Но на этот раз, чувствую, что-то не то и не так. Еще и к темноте не привык, и тишины не вкусил, а меня вдруг куда-то поволокло. И что странно, телом я на тахте остался. Лежу, значит. В то же время — еще где-то. Отлетел, отдалился и сам на себя со стороны взираю. Там я и здесь я. Сразу в двух местах. Но не раздвоился и не удвоился. Таким стал. Способность у меня такая появилась — быть в себе и везде. Именно — везде. Потому что в этом новом качестве мне что бункер, что дом, что город — никакой разницы. Границ не чувствую. Вообще вне всякого пространства. Нет его, исчезло. Проглотил я его, слопал.
И ведь не сплю, не брежу. В полном сознании. Пытаюсь даже объяснить себе: мол, так оно и должно быть — это уже, видимо, Федор ко мне пробивается, а я к нему рвусь. Он ищет, зовет: ау, где ты, братец, отзовись. От меня, думаю, сейчас одно требуется — как-то высветиться, зазвучать. Чтобы не разойтись нам, не промахнуться, аккуратно выйти друг на друга. Да вот как?
Я старался. Очень старался. Хотя как раз стараться и не нужно было. При парасвязи все само должно получиться.
До той минуты я еще контролировал себя. Помню, что и как. Потом — провал. Начисто вырубился. Может, и дальше что происходило, а может, и нет — не знаю. Не уверен даже, терял ли сознание. Ведь это — лишь мое предположение. Никого же рядом не было, никто меня в беспамятстве не видел. А почему все-таки заподозрил, что был в нокауте, — по времени так выходило.

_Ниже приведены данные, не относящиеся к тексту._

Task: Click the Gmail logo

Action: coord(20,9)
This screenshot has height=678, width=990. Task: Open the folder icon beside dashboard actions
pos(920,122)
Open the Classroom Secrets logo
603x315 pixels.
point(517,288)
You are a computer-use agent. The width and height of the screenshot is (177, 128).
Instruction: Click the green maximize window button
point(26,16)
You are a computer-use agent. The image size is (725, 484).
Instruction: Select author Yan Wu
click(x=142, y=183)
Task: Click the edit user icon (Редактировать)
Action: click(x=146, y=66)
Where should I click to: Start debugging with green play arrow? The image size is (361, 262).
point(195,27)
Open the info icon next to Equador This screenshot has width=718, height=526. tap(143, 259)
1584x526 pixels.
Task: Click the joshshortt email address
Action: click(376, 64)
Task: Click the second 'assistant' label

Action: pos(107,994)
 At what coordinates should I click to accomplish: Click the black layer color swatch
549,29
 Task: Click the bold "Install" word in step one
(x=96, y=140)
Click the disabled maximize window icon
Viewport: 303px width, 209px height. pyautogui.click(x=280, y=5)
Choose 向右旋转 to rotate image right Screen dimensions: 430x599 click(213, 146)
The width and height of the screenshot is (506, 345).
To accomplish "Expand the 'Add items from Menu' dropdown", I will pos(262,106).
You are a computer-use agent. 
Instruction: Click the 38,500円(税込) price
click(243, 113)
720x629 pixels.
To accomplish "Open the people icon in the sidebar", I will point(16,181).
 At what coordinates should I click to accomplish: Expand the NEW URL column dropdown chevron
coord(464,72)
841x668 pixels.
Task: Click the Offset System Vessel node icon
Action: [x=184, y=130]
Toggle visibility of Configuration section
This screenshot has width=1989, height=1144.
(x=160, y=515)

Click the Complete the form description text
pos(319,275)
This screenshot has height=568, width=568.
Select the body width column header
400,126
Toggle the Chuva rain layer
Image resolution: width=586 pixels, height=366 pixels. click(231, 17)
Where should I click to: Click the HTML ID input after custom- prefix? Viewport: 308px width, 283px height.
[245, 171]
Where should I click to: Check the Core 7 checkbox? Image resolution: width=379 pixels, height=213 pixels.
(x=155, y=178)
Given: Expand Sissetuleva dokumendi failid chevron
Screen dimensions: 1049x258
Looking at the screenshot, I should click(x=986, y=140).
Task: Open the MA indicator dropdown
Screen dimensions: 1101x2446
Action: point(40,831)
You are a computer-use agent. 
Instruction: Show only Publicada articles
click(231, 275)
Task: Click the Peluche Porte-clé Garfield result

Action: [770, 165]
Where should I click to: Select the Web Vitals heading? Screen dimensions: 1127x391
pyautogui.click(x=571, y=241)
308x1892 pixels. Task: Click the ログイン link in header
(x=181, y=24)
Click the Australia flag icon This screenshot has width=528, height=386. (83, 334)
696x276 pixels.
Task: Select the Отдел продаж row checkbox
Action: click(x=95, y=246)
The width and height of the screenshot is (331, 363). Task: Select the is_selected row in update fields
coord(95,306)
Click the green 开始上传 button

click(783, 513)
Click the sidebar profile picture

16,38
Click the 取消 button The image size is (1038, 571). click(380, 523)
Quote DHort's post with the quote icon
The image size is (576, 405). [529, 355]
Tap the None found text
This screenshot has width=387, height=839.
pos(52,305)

Когда, очухавшись, сполз с тахты и, включив свет, посмотрел на часы, — не поверил: больше часа слетело! Ни фига себе, думаю, где это меня целую вечность носило? Ольга, небось, уже успела компот сварить...
При чем тут, спрашиваешь, Ольга, при чем компот? Вот-вот! Я потом — не сразу — тоже поймал себя на этом: что за чушь?!
Когда я отправлялся дежурить в бункер, никого в доме не было. Знал, конечно: Ольга с минуты на минуту должна подойти. Но про компот... Она и не собиралась с ним затеваться. Лишь на подходе к дому настроилась. Шла мимо фруктового ларька, видит — вишня. Ну и соблазнилась, купила. К тому же варила не на кухне, откуда могли пролезть в подвал запахи, а на веранде. Там газовая плита, и летом Долины иногда пользовались ею. Так что про компот я уж никак не мог заранее знать или догадаться.
Выбравшись из подвала, я прямым ходом на веранду.
— Дай испить.
Она отлила из кастрюли бокал.
— Горячий, не обожгись.
А мне как раз с огня и надо, чтобы унять дрожь. Прихлебываю, смакую. Про себя прикидываю: сейчас сказать, что угадал с компотом, или как-нибудь потом? Дело, сам понимаешь, не в компоте. Раз мне такая ахинея лезла в голову, то с Федором я не мог быть. Ни в сознании, ни в беспамятстве. Исключено. И тут она вставляет в строку:
— Ну и как?
— Божественный напиток! — говорю.
— Я о дежурстве.
— Не знаю, не помню.
— А я знаю. Не было ничего. Ты ведь со мной вязался. У самого училища пристал. Вместе вишню покупали.
Ну, я и заткнулся. А что скажешь, если так и было? Все вспомнил. Будто глазами видел, как она эту самую вишню с весов в целлофановый пакет ссыпала и в кошельке рылась, набирая мелочь. Продавец попросил: без сдачи, если можно.